Now lets fast forward, graduated from college, got married to the man of my dreams, we got pregnant with our first baby...I didn't want to miss my little one cry, coo, or say uv u (love you) for the first time! So with some money saved up and a loan from Jeff's parents (Thanks Mom and Dad Brown) we went and purchased a hearing aid for Mama Kara. It was sufficient, enough to help, but nothing to write home about...we had a budget to stick with and a baby on the way, not to mention insurance does not cover them!

And then we had our little bundle of joy, Caleb...and that same bundle of joy (a year and a half later) stepped on my purse, which happened to have the hearing aid in it...yup...he smashed it to smithereens! My bad for taking it out and putting it in my purse...but those things itch after they are in your ear all day long! Needless to say, insurance still doesn't cover them, we have 2 babies and bills to pay...Mama Kara is back to reading lips and "what did you say again?"

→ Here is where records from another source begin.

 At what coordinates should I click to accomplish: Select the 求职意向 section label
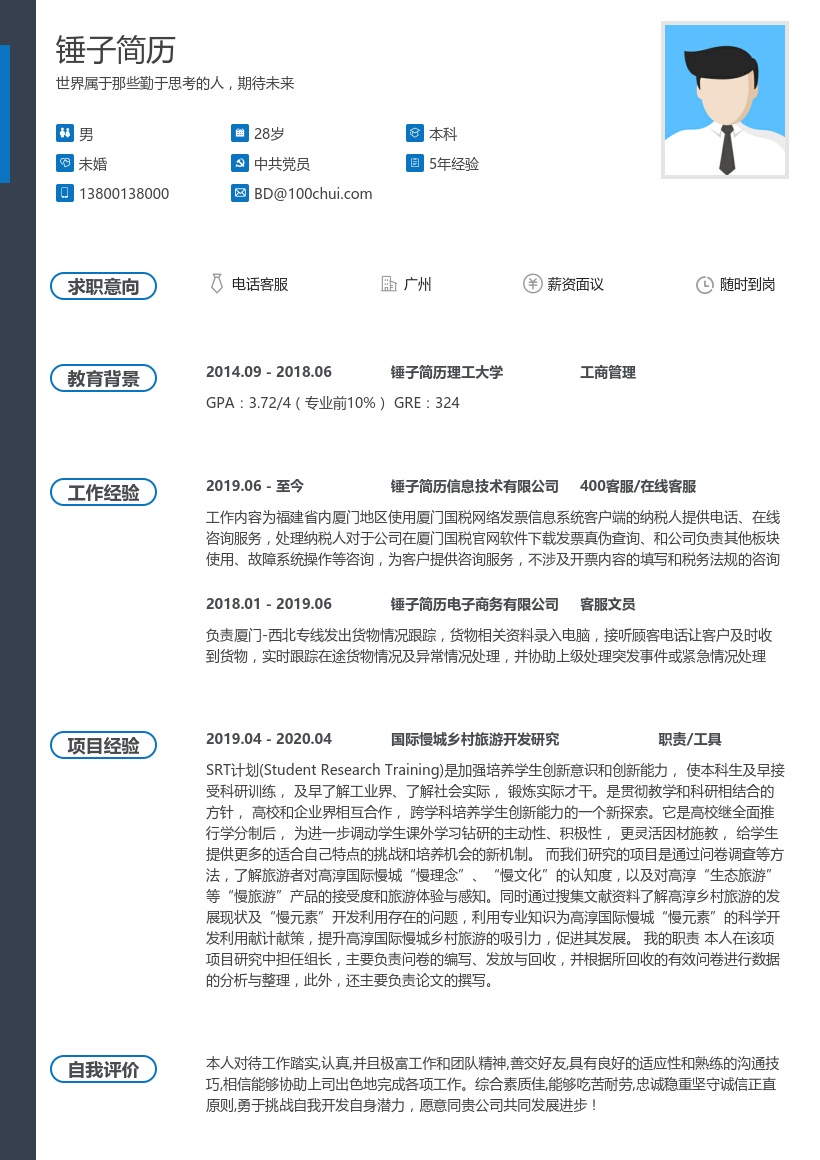(103, 285)
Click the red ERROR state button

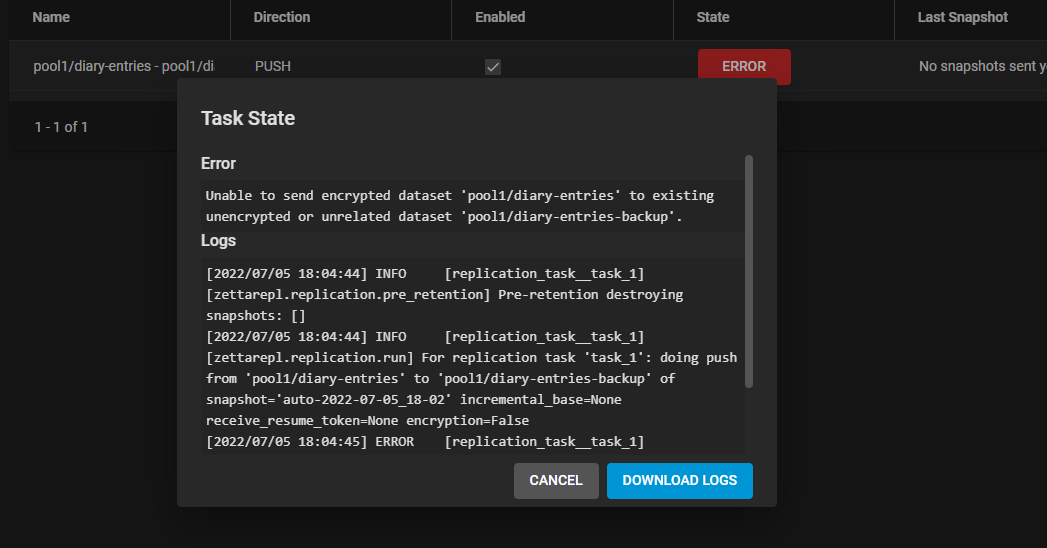point(744,67)
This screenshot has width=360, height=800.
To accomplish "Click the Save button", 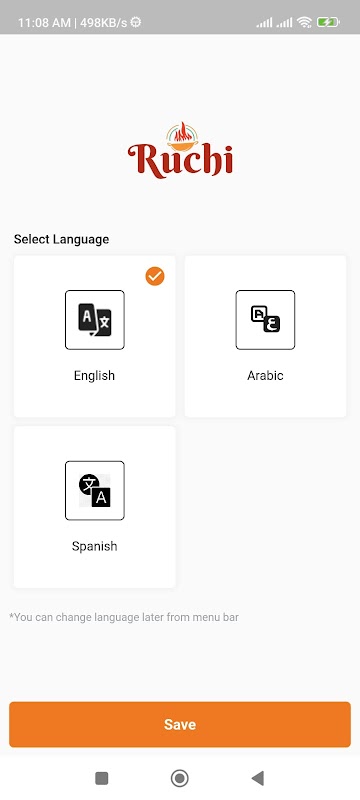I will pos(180,724).

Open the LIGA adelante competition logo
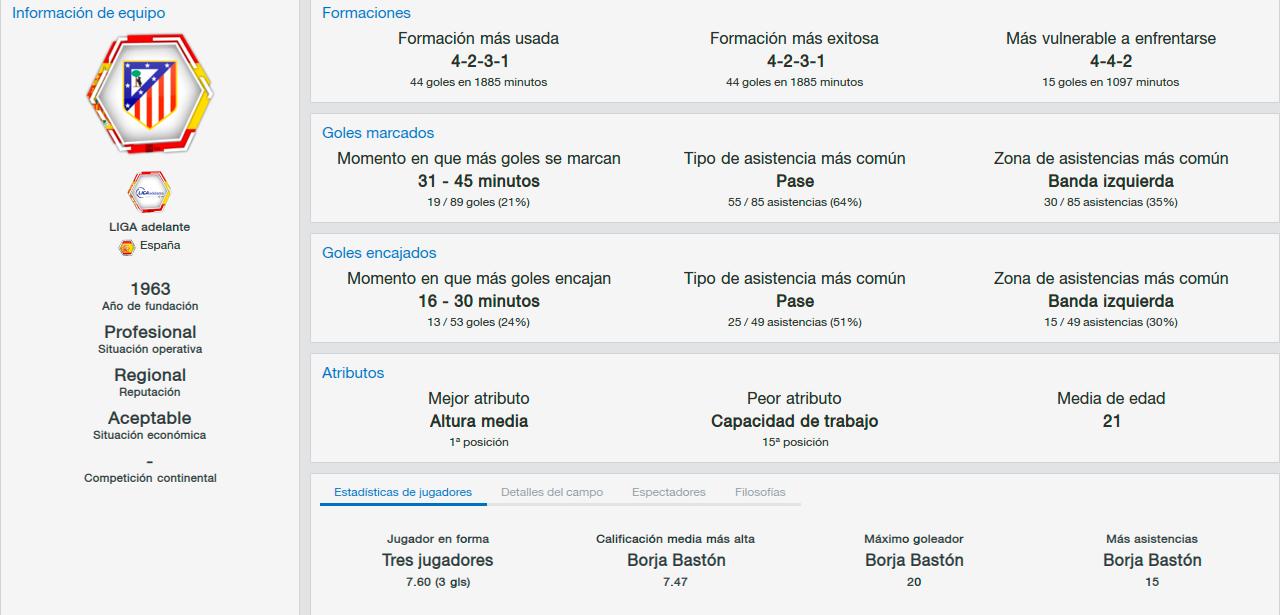[x=150, y=192]
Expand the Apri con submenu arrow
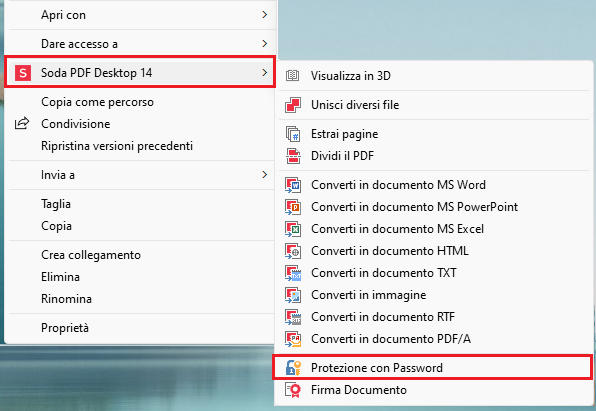 tap(265, 14)
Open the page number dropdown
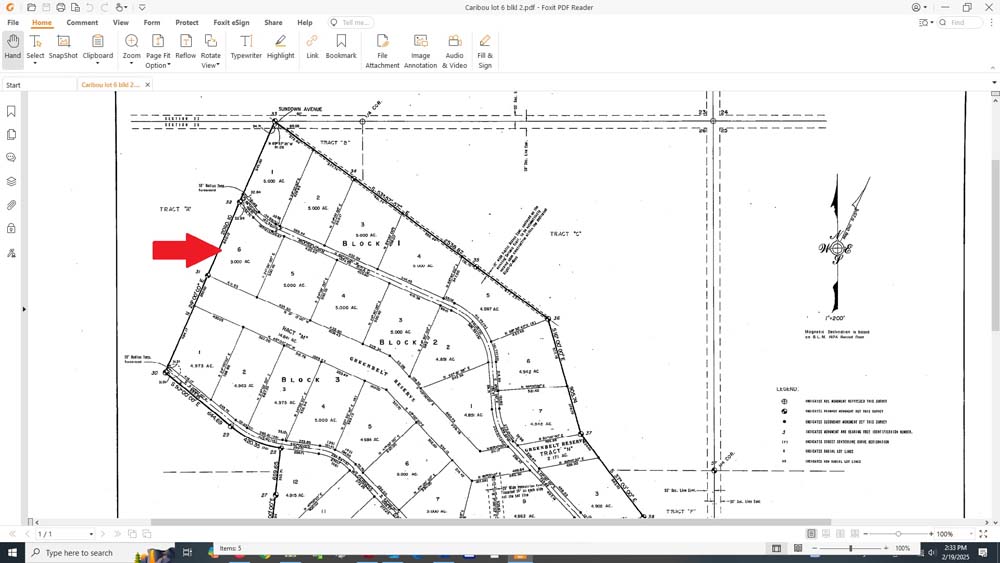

In the meantime being blessed w/ friends and family who repeat themselves a million times, watch tv shows and movies w/ captions on, running buddies who always run on my left side so when they are talking and breathing hard I can hear them, tilting the rear view mirror down when I am in the backseat so I can read their lips and not be left out, and so much more!!!

Fast Forward to September 13, 2010...I get a text from my running buddy Erik, and I quote, "what is ur deafness called?" I laughed so hard I had tears running down my face. Turns out he is talking to Dr. Bill Austin, who is at the Extreme Home Makeover site, which happens to be the Oregon School for the Deaf - here in Salem! Erik says, "get over here, they will give you a hearing test"...in my mind I am thinking...Erik, I already know I am deaf! And Jeff and I are supposed to have a date night, and I don't want to go get tested again, we don't have money for another one, blah, blah, blah. Jeff says, lets just go...so we do...pack up the kids and head out. They give me a test...yup...still deaf!

Scott (test/ear mold guy) starts asking me questions about my hearing loss...what is hard? What do you wish you could hear? What is the hardest thing for you about your hearing loss? This is when tears start...I realize how much I truly miss out on...I have just always adapted...but in truth...I miss a lot of what my kids say. I miss out on one of my husbands gifts and passions in music. I miss out on getting sweet little whispers in my ears from my kiddos...b/c I can't hear them...so they don't do it! I miss the cute things they say and sing in the back of the car b/c I can't always tilt the rear view mirror to see their lips.

What I don't realize...until they are making molds for BOTH of my ears (I have only had 1 in my right ear before) is that...they are making molds for in ear hearing aids...this means they think I am getting TWO hearing aids!?! I stopped Scott and let him know, we don't have the money for this, and I have never had 2 before, only 1...he looks at me confused and says, "how did you hear about this?" I fill him in on Erik and the free test. Scott looks at me w/ tears in his eyes and says, "this is a $3,000.00 hearing test Kara. You are getting not 1 but 2 FREE hearing aids today." This is when the ugly cry starts...I can't believe it...and these are not just hearing aids...these are the Best of the Best! (I know...I sound like an old lady...off to a nursing home!) Jeff comes over, I explain, we both burst into tears...Scott is tearing up w/ us...and says to Jeff, "date night will never be the same, you can go to the movies now!"

Wow...I am in awe of how God chose to heal me! I have been praying for my ears to be made new for as long as I can remember! I want to hear what my husband plays...completely! I want to hear my kids...even when I am not looking at their faces! I am sure all my family and friends want me to stop asking, "what did you say again?" Thank you for always repeating yourselves! Thank you Erik for being that friend...like the friends in Mark 2:4! Thank you Dr. Bill Austin for your generosity! Thank you Jeff for pushing me to go for the "free hearing test" when I just wanted a date night w/ you...life will never be the same husband! Thank you Extreme Home Makeover for coming to Salem! Thank You God...for hearing me...healing me...loving me...and saving me!!!